Here, the Pearson correlation coefficient ($r_{\mathrm{P}\mathrm{t}-\mathrm{H}2\mathrm{O}}$) is defined as

$$r_{\mathrm{P}\mathrm{t}-\mathrm{H}2\mathrm{O}}=\frac{{\sum }_i\left(I_{\mathrm{P}\mathrm{t}}^i-{\overline{I}}_{\mathrm{P}\mathrm{t}}\right)\left(I_{\mathrm{H}2\mathrm{O}}^i-{\overline{I}}_{\mathrm{H}2\mathrm{O}}\right)}{\sqrt{\sum _i{\left(I_{\mathrm{P}\mathrm{t}}^i-{\overline{I}}_{\mathrm{P}\mathrm{t}}\right)}^2{\left(I_{\mathrm{H}2\mathrm{O}}^i-{\overline{I}}_{\mathrm{H}2\mathrm{O}}\right)}^2}}$$

(3)

where $I_{\mathrm{P}\mathrm{t}}^i$ is the intensity of the X-ray fluorescence of Pt-Kα and $I_{\mathrm{H}2\mathrm{O}}^i$ is the differentiated intensity of Compton-scattered X-rays in the i-th pixel, respectively. ${\overline{I}}_{\mathrm{P}\mathrm{t}}$ and ${\overline{I}}_{\mathrm{H}2\mathrm{O}}$ are their mean values.

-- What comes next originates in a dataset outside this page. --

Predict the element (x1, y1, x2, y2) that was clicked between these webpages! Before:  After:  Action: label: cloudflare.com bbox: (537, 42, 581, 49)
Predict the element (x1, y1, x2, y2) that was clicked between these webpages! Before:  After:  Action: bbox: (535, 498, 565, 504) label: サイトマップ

If this value is close to 1, it means that there is very high correlation between Pt and water, and they are distributed in the same location. If it is close to 0, it means that there is no correlation between them. As shown in Figure 8, the Pearson correlation coefficient is about 0.1 at 100 mA/cm² and about 0.8 at 300 mA/cm² and higher. The correlation maps between Pt and water at 100 and 500 mA/cm² are presented in Figure 9b,c, together with the image of Pt-Ka fluorescent X-ray intensities in Figure 9a. In Figure 8, the value of $r_{\mathrm{P}\mathrm{t}-\mathrm{H}2\mathrm{O}}$ increases when increasing the current density from 0 mA/cm² to 300 mA/cm2 and is almost constant or slightly decreased in 400–900 mA/cm². The overall trend is almost the same to that of the generated water. These facts show that water is dispersed in the CL without any correlation with the amount of Pt catalysts at low current densities, and water tends to be distributed in the Pt-rich areas at high current densities. This finding is consistent with the fact that the chemical reaction takes place at the Pt catalysts.

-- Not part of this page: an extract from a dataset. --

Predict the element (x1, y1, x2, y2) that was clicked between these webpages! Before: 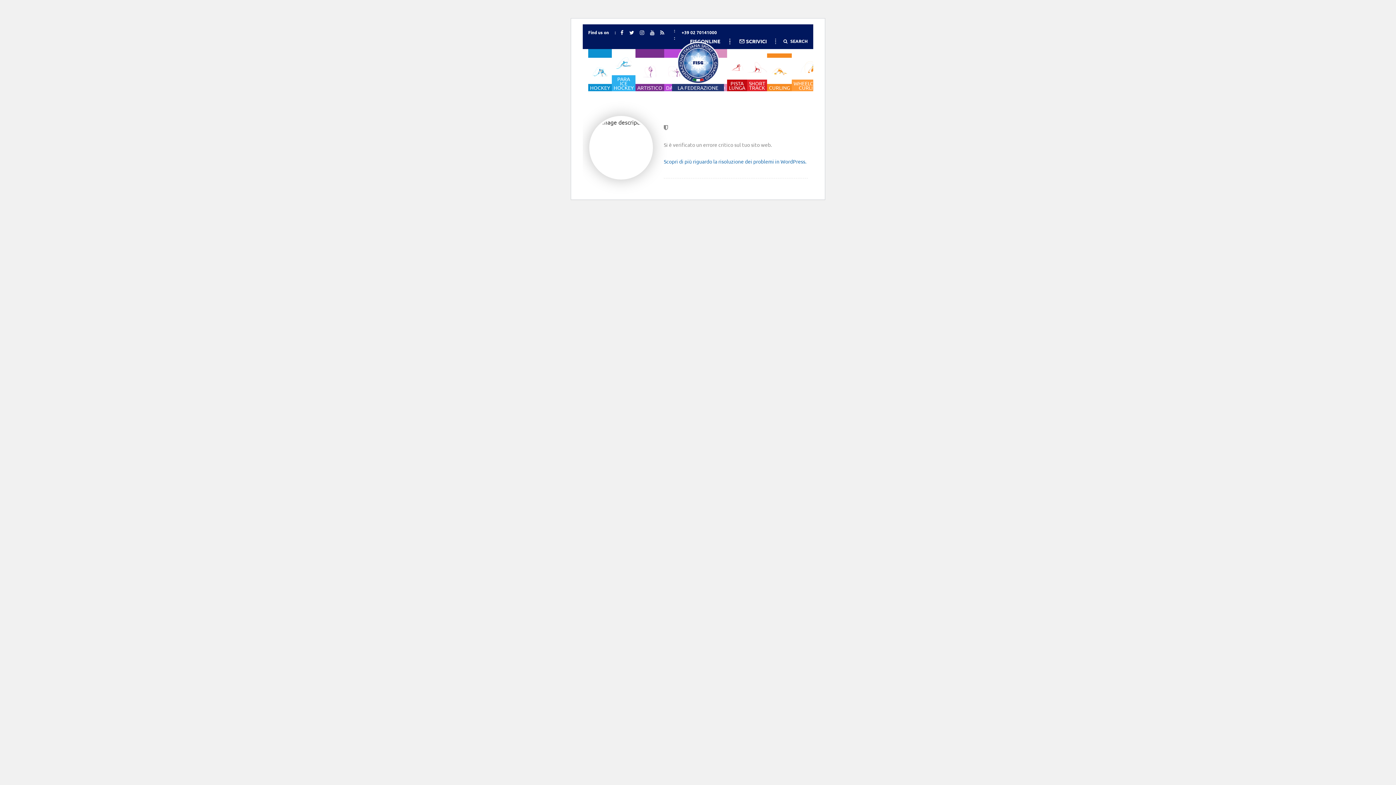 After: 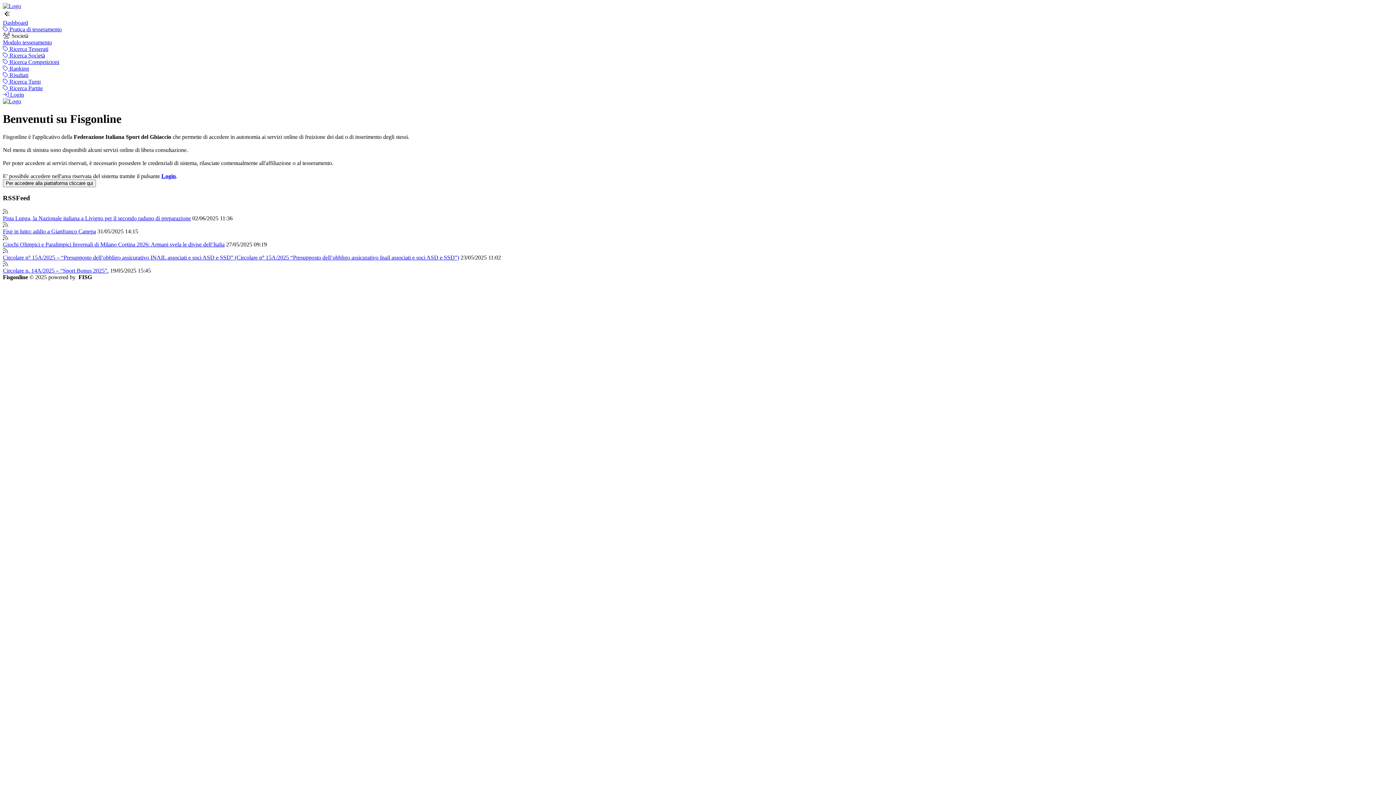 Action: bbox: (683, 38, 720, 43) label: FISGONLINE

This work has demonstrated that the study of correlations between liquid water and a specific element is feasible with the simultaneous measurements of Compton-scattered X-rays and fluorescent X-rays. This method can be applied to the study of the relationship between Ce scavengers and liquid water in an operating PEFC.

5. Conclusions

This paper reports the first experiment of Compton scattering imaging with synchrotron-based high-energy X-rays on an operating polymer electrolyte fuel cell. Water generation and accumulation is observed in the vicinity of the cathode catalyst layer. The amount of generated water increases at current densities from 100 to 500 mA/cm², while it remains constant or slightly decreases from 500 to 900 mA/cm². In both the gas diffusion layer and the channel, liquid water is locally observed above 500 mA/cm², indicating the formation of a water flow path. Simultaneous measurements of Pt-Kα fluorescent X-rays show that the local amount of generated liquid water is proportional to that of Pt catalyst nanoparticles at high current densities, while generated liquid water is dispersed in the catalyst layer without any correlation with the local amount of Pt catalysts at low current densities. This study demonstrates that Compton scattering imaging is one of the unique techniques to observe liquid water and to characterize its behaviors in operating polymer electrolyte fuel cells.